When you immerse yourself in literature, you begin a journey that will lead you to the greatest writers that have walked the earth. Their degree of greatness will vary according to how much their work impacts you and, as such, I was awestruck by the works of Henry David Thoreau, one of my heroes. Born on July 12, 1817 in Concord, Massachusetts, Thoreau was and is one of the most important people you may not have heard of, but whose importance was paramount to us all. Educated at Harvard University, Thoreau refused to pay five dollars for his diploma and, nonetheless, embarked on a life in which he would become a writer, poet, abolitionist, philosopher, and transcendentalist. That last one is a mouth full; transcendentalism was a movement of protest against society and common culture with new intellectual ideas in religion, literature, and philosophy. It is said that Ralph Waldo Emerson, another of my heroes, started this movement and Thoreau and others joined later.
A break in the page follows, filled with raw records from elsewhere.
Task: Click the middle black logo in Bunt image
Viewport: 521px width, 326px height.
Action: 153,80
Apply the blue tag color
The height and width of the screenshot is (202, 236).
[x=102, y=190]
Walden and Civil Disobedience are Thoreau’s greatest works. I urge people to give them a shot, they are the works that influenced the people that you do know, like the great Russian writer, Leo Tolstoy, the practitioner of satyagraha, Mahatma Gandhi, and civil rights activist Martin Luther King, Jr. In his essay, Civil Disobedience, Thoreau argues what many feel today: “I ask for, not at once no government, but at once a better government”-things that would eventually even lead him to prison on one occasion. In Walden, he is a naturalist and writes about personal independence, social experiment, voyage of spiritual finding, and guide for self reliance. Thoreau lived by himself in a cabin and tested simple living, isolating himself from society to get a better understanding of it. The following are Thoreau quotes from both works I mention:
“Things do not change; we change.”
“Do not be too moral. You may cheat yourself out of much life. Aim above morality. Be not simply good; be good for something.”
“Books are the treasured wealth of the world and the fit inheritance of generations and nations.”
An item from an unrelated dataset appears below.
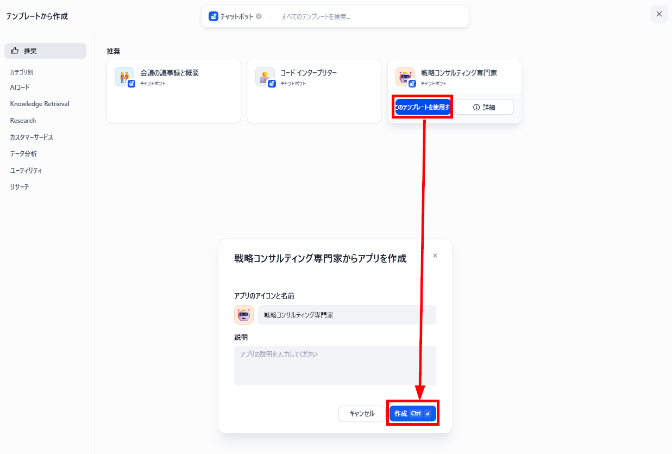This screenshot has height=454, width=672.
Task: Open the ユーティリティ category
Action: click(26, 171)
“Do not worry if you have built your castles in the air. They are where they should be. Now put the foundations under them.”
“It’s not what you look at that matters, it’s what you see.”
“The greatest compliment that was ever paid me was when one asked me what I thought, and attended to my answer.”
“If misery loves company, misery has company enough.”
“If the machine of government is of such a nature that it requires you to be the agent of injustice to another, then, I say, break the law.”
“Disobedience is the true foundation of liberty. The obedient must be slaves.”
Hope you enjoyed them.
June 2nd, 2009 at 2:37 pm
The hardest part was selecting the quotes, the man has so many that it is ridiculous!
It is sad that people are “slaves” and fail to fight for change (and I’m not talking about ridiculous Obama change) Most of society settle for less and have no guts to fight for true liberty. True change is achieved by questioning current social affairs and DOING something about it. They say one man cannot change the world, yet history is full of men who have, even after death.
June 2nd, 2009 at 11:41 am
Great list of quotes! It’s just sad that we don’t see this in our current state of social affairs.